The other attorney had brought in the charge of anti-Semitism in a hearing, not in a trial, and it was allowed to stand he was not rebuked. Now, I could go on and cite other like examples but our judicial system has become a corrupt system. The courts in Washington D.C. are a scandal, they are not much better across country. The corruption however begins at the top. Any other questions, yes?

[Unintelligible Question]

[Rushdoony] It means that you change your course. The biblical word repentance means that you were moving in one direction and you reversed your course.

[Unintelligible Question]

[Rushdoony] Penance means in the catholic tradition means doing something to show your contrition. Now, as it developed it became not too important or serious a matter but its origin was not penance but restitution. And the penitential system is a corruption of the word restitution.

[Unintelligible Question]

[Rushdoony] Well of course that was not right but a lot of things have been done…

[Unintelligible Question]

[Rushdoony] Not necessarily, not necessarily. They were often a place where girls were dumped by their fathers because they didn’t want the expense of marrying them off. So they were full of women from important families who were disposed of by their families and very often substantial gifts made to the convent to make it worthwhile to keep the girls.

The system of dowries over the centuries in Europe became perverted so that it meant that the father gave a dowry to the groom whereas in the biblical system the young bridegroom worked on average three years and gave the equivalent of that because he was living at home to the bride’s father to give to the bride. And it was her capitol in case he ever proved false and it meant that it was a good guarantee against him misbehaving because just calculate three years of your income, you’d think twice before you forfeited that. But the medieval dowry system meant that the birth of a girl was a very, very great problem because of the expense of the dowry. And if you had two, three, four girls you made sure they became nuns because if you were hard up for cash you didn’t like the idea. Now this meant it was a very grave social tragedy that the daughters of the poor had no course but prostitution. Their families didn’t want them, they were a burden and the convents didn’t want them they didn’t bring in any profit to them, so by and large their only course was the streets and that’s why Saint Charles in Milan as bishop set aside a fund as the dowry for all poor girls in his [unknown] so that they would not have to hit the streets at a certain age. It meant of course since these girls could not marry without a dowry a lot of men went unmarried, poor men. Any other questions or comments?

Yes?

[Unintelligible Question]

[Rushdoony] No that’s not true. As we saw an earlier chapter of John our Lord said ‘judge righteous judgment’ and in the famous passage ‘judge not let ye be judged’ our Lord goes on to say ‘what measure you judge it shall be measured unto you’. In other words, be careful about judging is what He said because the standard you use will be used against you and if you use a standard that is not from the law of God it’s no good and you’re going to be hit with something that’s no good. If you judge someone because you don’t like their looks then somebody is going to judge you for a trifling thing also.

[Unintelligible Question]

[Rushdoony] If either party had been married it would have been death. They wanted a death penalty statement from Him. So either, well apparently she was also married because the death penalty would have been applied to her, it would not have been if it had been seduction. Well if there are no further questions let us conclude with prayer.
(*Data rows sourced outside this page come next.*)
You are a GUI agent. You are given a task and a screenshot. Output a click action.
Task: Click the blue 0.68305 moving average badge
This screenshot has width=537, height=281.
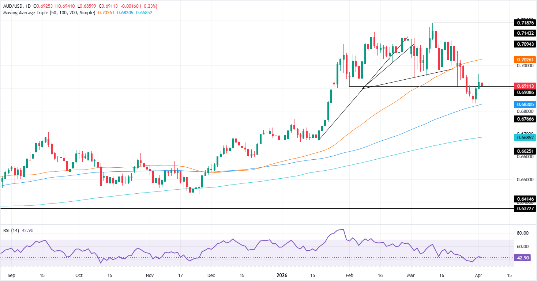[524, 104]
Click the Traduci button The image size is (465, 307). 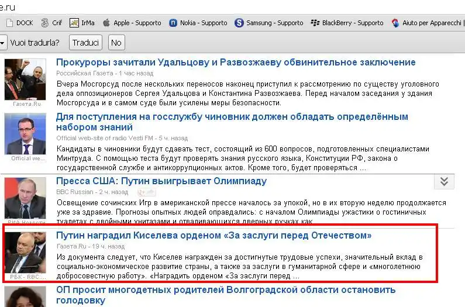86,43
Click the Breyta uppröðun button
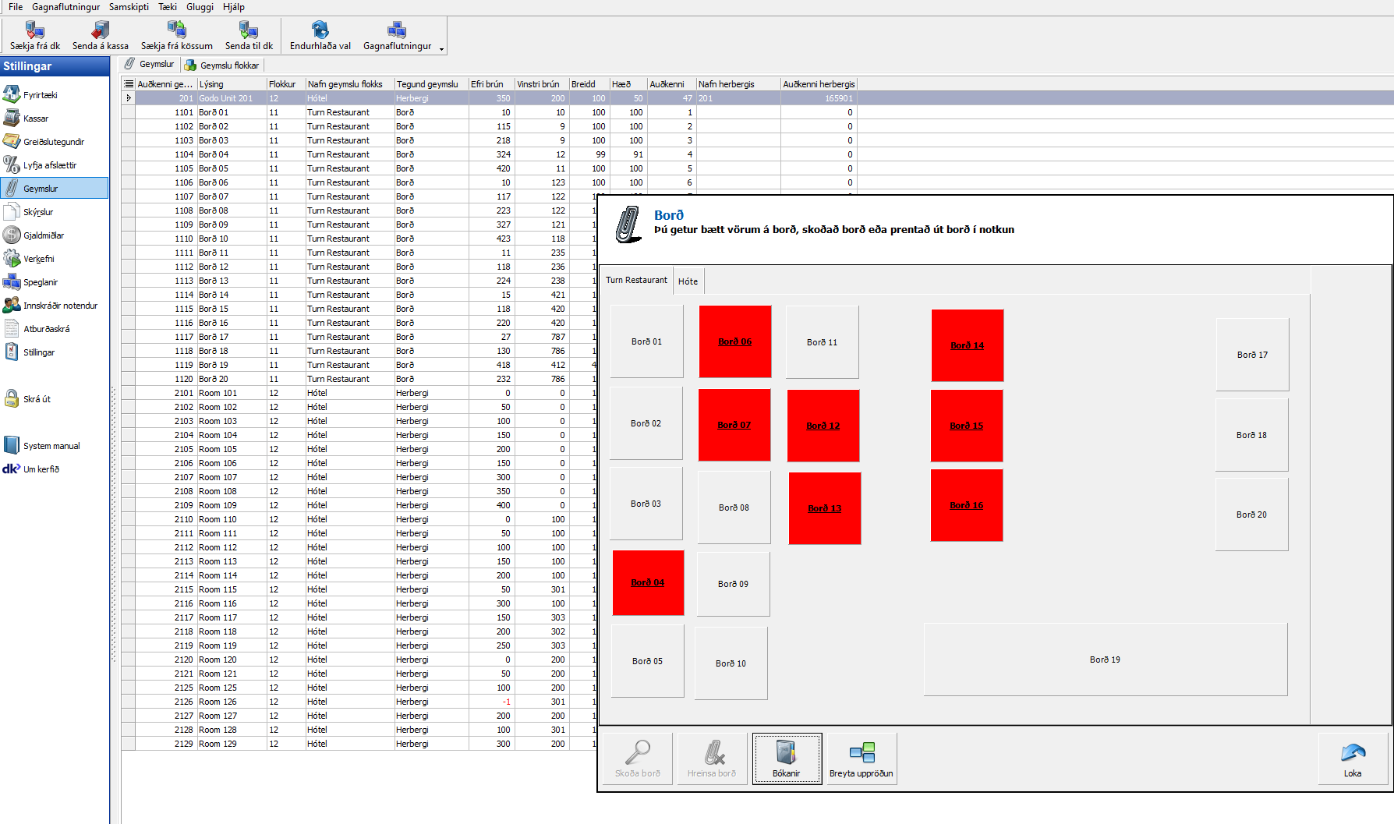This screenshot has height=824, width=1394. [862, 759]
Our Father we give thanks unto Thee for Thy word. Thy word is indeed true and Thy word is like refreshing water unto our souls. We thank Thee that in Thy grace and mercy Thou hast spoken to us and by Thy holy spirit enabled us to understand Thy word. Make us ever faithful and joyful in Thee and in Thy word and kingdom. And now go in peace, God the Father, God the Son and God the Holy Ghost bless you and keep you, guide and protect you, this day and always, Amen.